Items:
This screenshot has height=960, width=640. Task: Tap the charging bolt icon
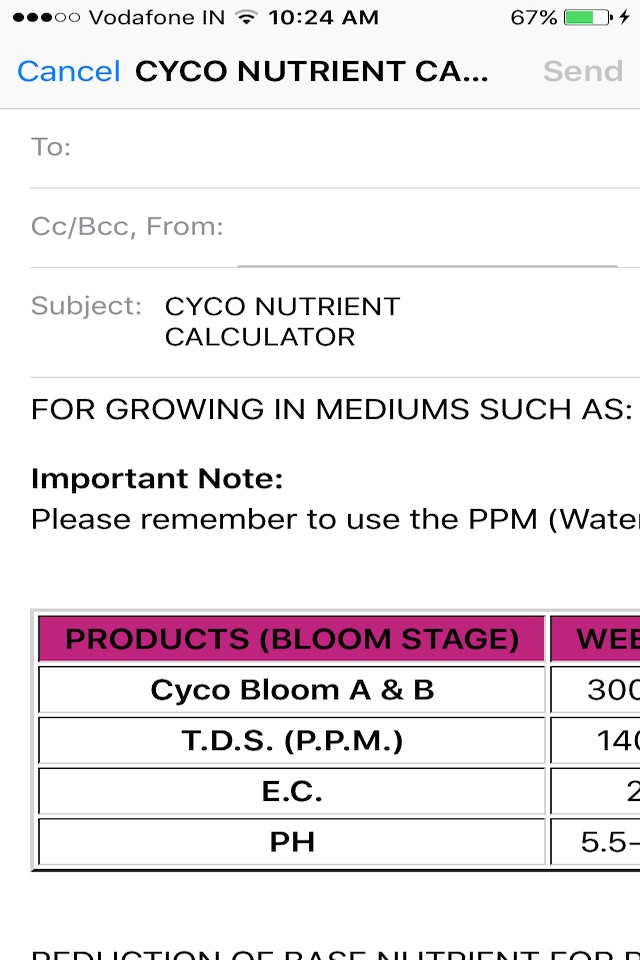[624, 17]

--

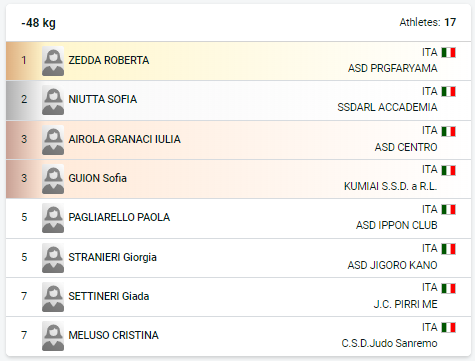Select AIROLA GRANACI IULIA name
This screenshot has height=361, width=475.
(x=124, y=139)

==

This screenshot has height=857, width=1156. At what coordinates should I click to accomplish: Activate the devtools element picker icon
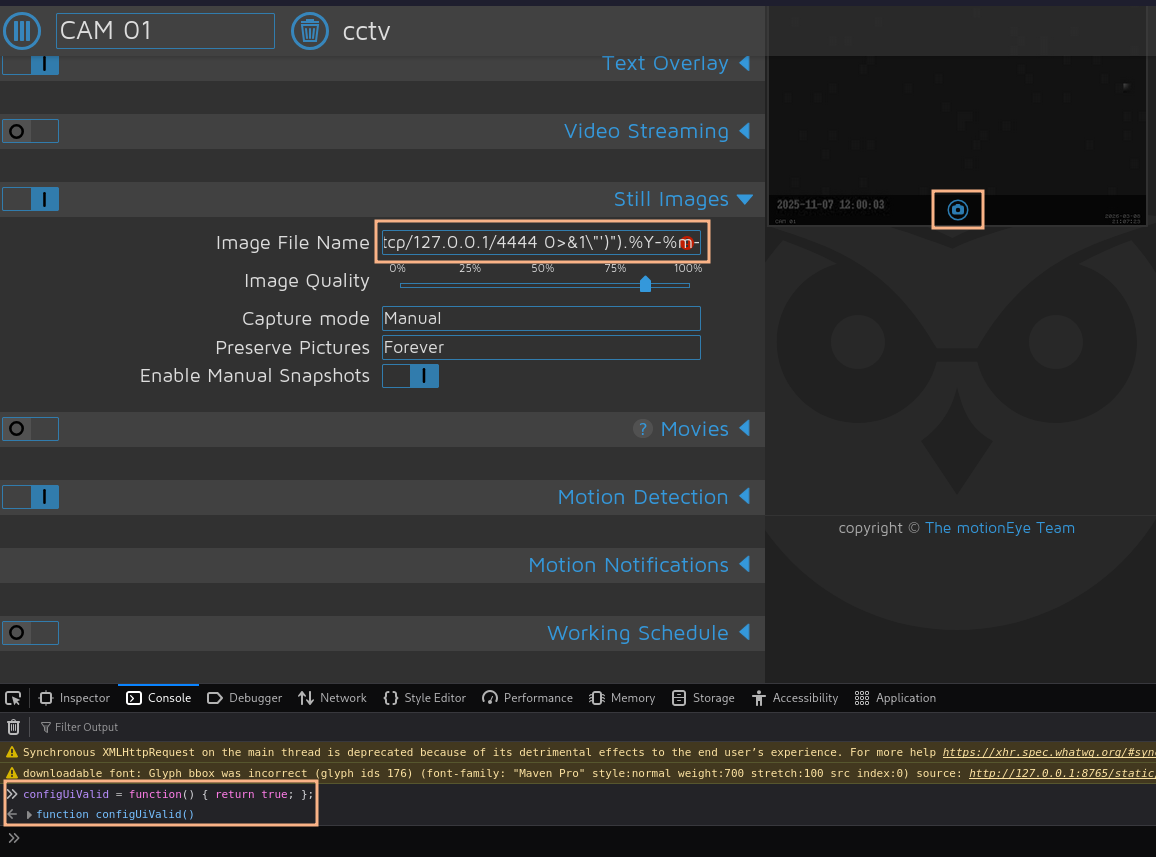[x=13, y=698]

Problem to solve: Write out the records verbatim, from the line containing "Select AIROLA GRANACI IULIA name" through the line containing "(x=124, y=139)", with both ends included. Leave the pictures out of your answer.

Answer to this task:
Select AIROLA GRANACI IULIA name
This screenshot has height=361, width=475.
(x=124, y=139)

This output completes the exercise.